Opinion: Moses' achievements deserve recognition

How exactly did Chelsea star Victor Moses not get onto the Confederation of African Football's three-man shortlist for their Player of the Year award?

The Nigerian was one of the most outstanding African players of the last season, winning the Premier league title and reaching the FA Cup Final with the Blues, in addition to playing an integral part in the Super Eagles' qualification for the 2018 FIFA World Cup.

Instead, CAF's final shortlist has Mohamed Salah, Sadio Mane, and Pierre-Emerick Aubameyang, while Moses -- who is the only one of the quartet with a winners medal in his cabinet -- has been squeezed out.

To be clear, all three nominated players were outstanding in the year under review, especially Egypt's Salah. But from the point of view of football achievements, Moses deserved to have made that final three on the basis of a break out season last year.

Talented as he has been acknowledged to be, the Nigerian had never quite unfurled the natural ability that convinced Chelsea to open their cheque-books to lure him away from Wigan Athletic five years ago.

Instead, the club had been forced to loan him out to Liverpool, Stoke, and then West Ham, in successive seasons since 2013. That is, until Antonio Conte came to Chelsea with his three-back formation and its reliance on wingbacks.

Moses found his game and abilities perfectly suited to Conte's tactics. His work rate meant he could drop back, tuck in and provide an additional body in defence, his pace and lungs allowed him to track opposing players, while his skill took him past opposition defenders with ease.

It was the perfect cocktail being blended together at the right time by the manager, to suit a player who was the exact fit for the position. And Moses excelled in the role. Three goals, two assists, and a passing success rate of nearly 80 percent from 34 games, was a more than handsome return.

That goal tally was half the career-high total he had managed with Wigan in 2012, and matched those six strikes at Stoke in 2015. On both previous occasions, he was deployed as a forward rather than his current position as a pseudo defender.
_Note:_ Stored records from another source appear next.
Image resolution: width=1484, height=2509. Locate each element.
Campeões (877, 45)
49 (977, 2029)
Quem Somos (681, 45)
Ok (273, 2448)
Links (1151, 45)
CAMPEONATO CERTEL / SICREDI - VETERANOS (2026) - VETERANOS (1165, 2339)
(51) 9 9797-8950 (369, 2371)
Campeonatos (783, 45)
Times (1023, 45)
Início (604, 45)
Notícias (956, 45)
At international level, Moses stacks up fairly evenly with the others, despite Nigeria failing to participate at the 2017 Africa Cup of Nations in Gabon. From his four appearances in Nigeria's excellent World Cup qualifying run, the Super Eagle notched three goals.

Senegal's Mane got four from a combined 10 games in World Cup qualifying and Afcon. And his team, highly favoured to win the competition at the start, only got as far as the quarterfinals, where they fired blanks in a penalty shootout loss to Cameroon, with Mane missing a decisive kick.

Aubameyang also managed just two in a combined seven games of World Cup qualifying and Afcon, despite playing at home. The Gabon striker's sensational 31-goal tally for Borussia Dortmund may have weighed heavily in his favour against Moses.

But Dortmund struggled, despite his goalscoring, and failed to win a trophy. Mane's Liverpool were equally empty-handed.

For a hybrid player working both ends of the pitch and delivering one major trophy, plus a runners-up finish in another, Moses deserved to be in the final running for that gong. Not to mention his contributions to Nigeria's excellent World Cup qualifying run.

Salah is already heavily favoured to win it, and few will argue if he does.

But, CAF's shortlist proves that when it comes down to it, the glamour of headline-grabbing, individual goalscoring trumps the virtues of team play and winning trophies.